Selected text

**********

General

Working with Data

4 min read

Data work is one of your highest-value use cases. But data is messy, and your assumptions about it are often wrong.

The Decision

When you're given data to analyze, transform, or visualize, the first decision is always: explore before you act. John Tukey called this exploratory data analysis -- a philosophy of letting the data reveal its structure before imposing assumptions on it (Tukey, 1977). Don't assume the data is clean. Don't assume the columns mean what their names suggest. Don't assume there are no nulls, duplicates, outliers, or encoding issues. Every dataset has surprises, and the cost of discovering them mid-transformation is much higher than the cost of checking first.

Key Factors

Data quality. Real-world data is almost never clean. Missing values, inconsistent formats, duplicate rows, mixed types in a single column, encoding issues, trailing whitespace, date formats that vary between rows. Your first step with any dataset should be inspection, not transformation.

**********

Record excerpts
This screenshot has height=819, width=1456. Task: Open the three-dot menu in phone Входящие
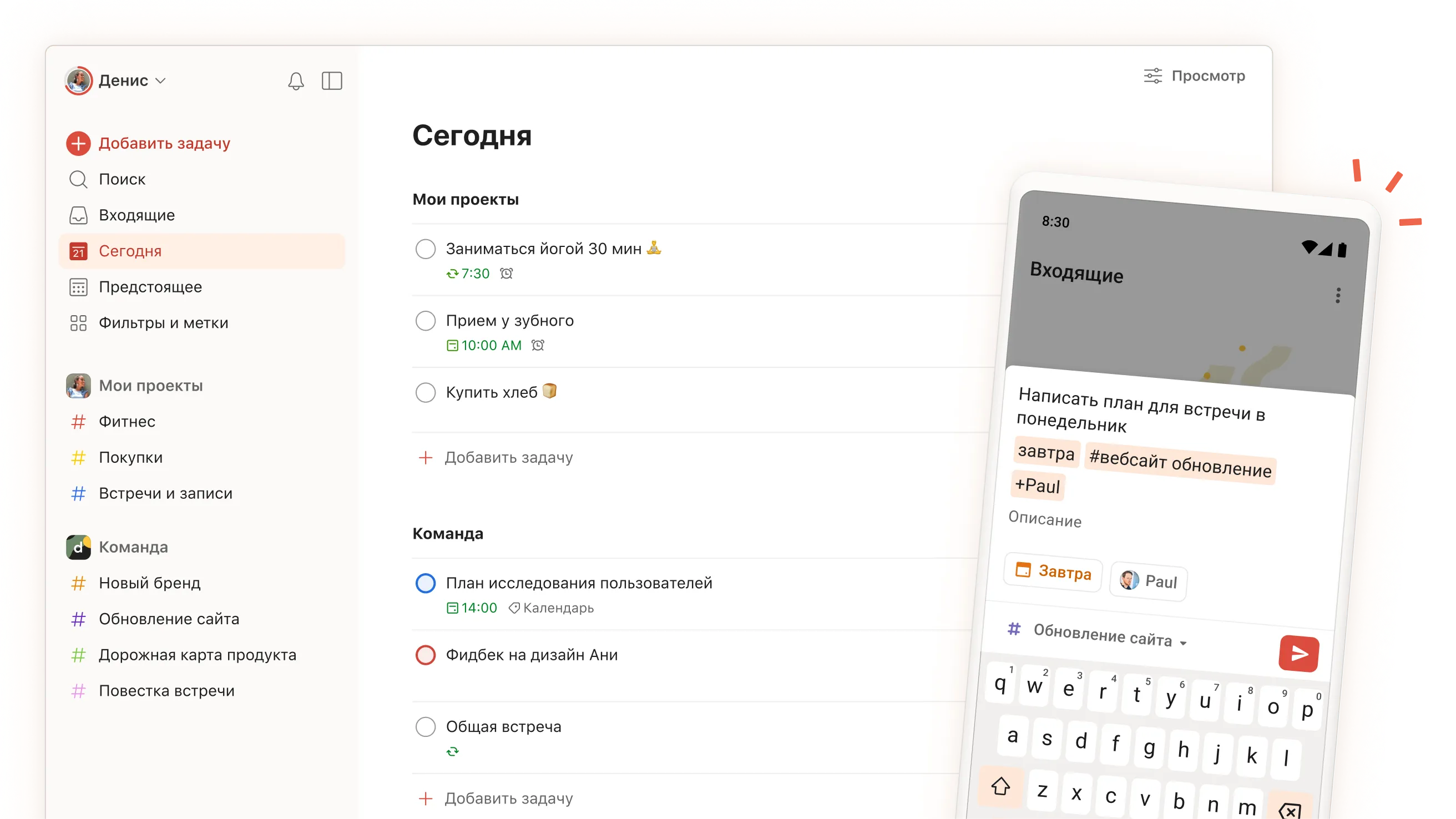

**********

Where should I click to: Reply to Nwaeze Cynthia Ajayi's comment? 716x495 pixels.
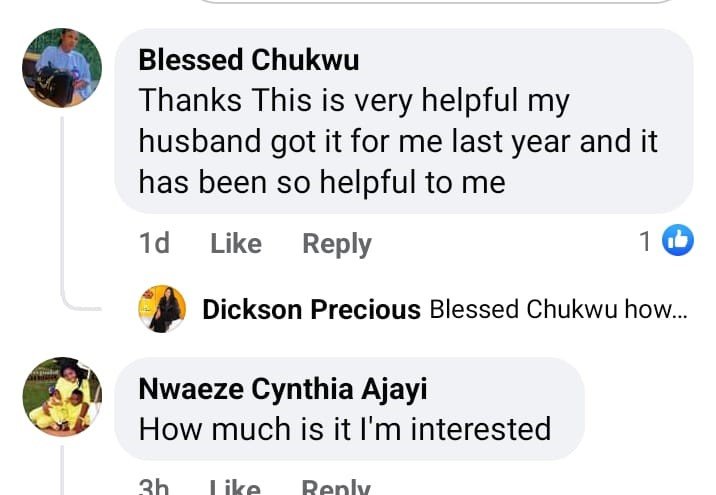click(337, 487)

**********

Exercise set
**a.** In the Working with Data text, set down the passage starting at "When you're given" and ending at "inspection, not transformation.".
**b.** Can you turn the paragraph beginning "Data quality. Real-world data" in the Working with Data text into a short list that keeps its main facts?
**c.** How would you sum up the Working with Data text in two sentences?

Expected responses
**a.**
When you're given data to analyze, transform, or visualize, the first decision is always: explore before you act. John Tukey called this exploratory data analysis -- a philosophy of letting the data reveal its structure before imposing assumptions on it (Tukey, 1977). Don't assume the data is clean. Don't assume the columns mean what their names suggest. Don't assume there are no nulls, duplicates, outliers, or encoding issues. Every dataset has surprises, and the cost of discovering them mid-transformation is much higher than the cost of checking first.

Key Factors

Data quality. Real-world data is almost never clean. Missing values, inconsistent formats, duplicate rows, mixed types in a single column, encoding issues, trailing whitespace, date formats that vary between rows. Your first step with any dataset should be inspection, not transformation.

**b.**
- Real-world data is almost never clean.
- Common problems include missing values, inconsistent formats, duplicate rows, mixed types in a single column, encoding issues, trailing whitespace, and date formats that vary between rows.
- The first step with any dataset should be inspection, not transformation.

**c.** Data work is among the highest-value use cases, but data is messy and assumptions about it are often wrong, so the first decision is always to explore before acting, in the spirit of John Tukey's exploratory data analysis. Because real-world data is almost never clean, with missing values, duplicates, inconsistent formats and similar problems, the first step with any dataset should be inspection rather than transformation.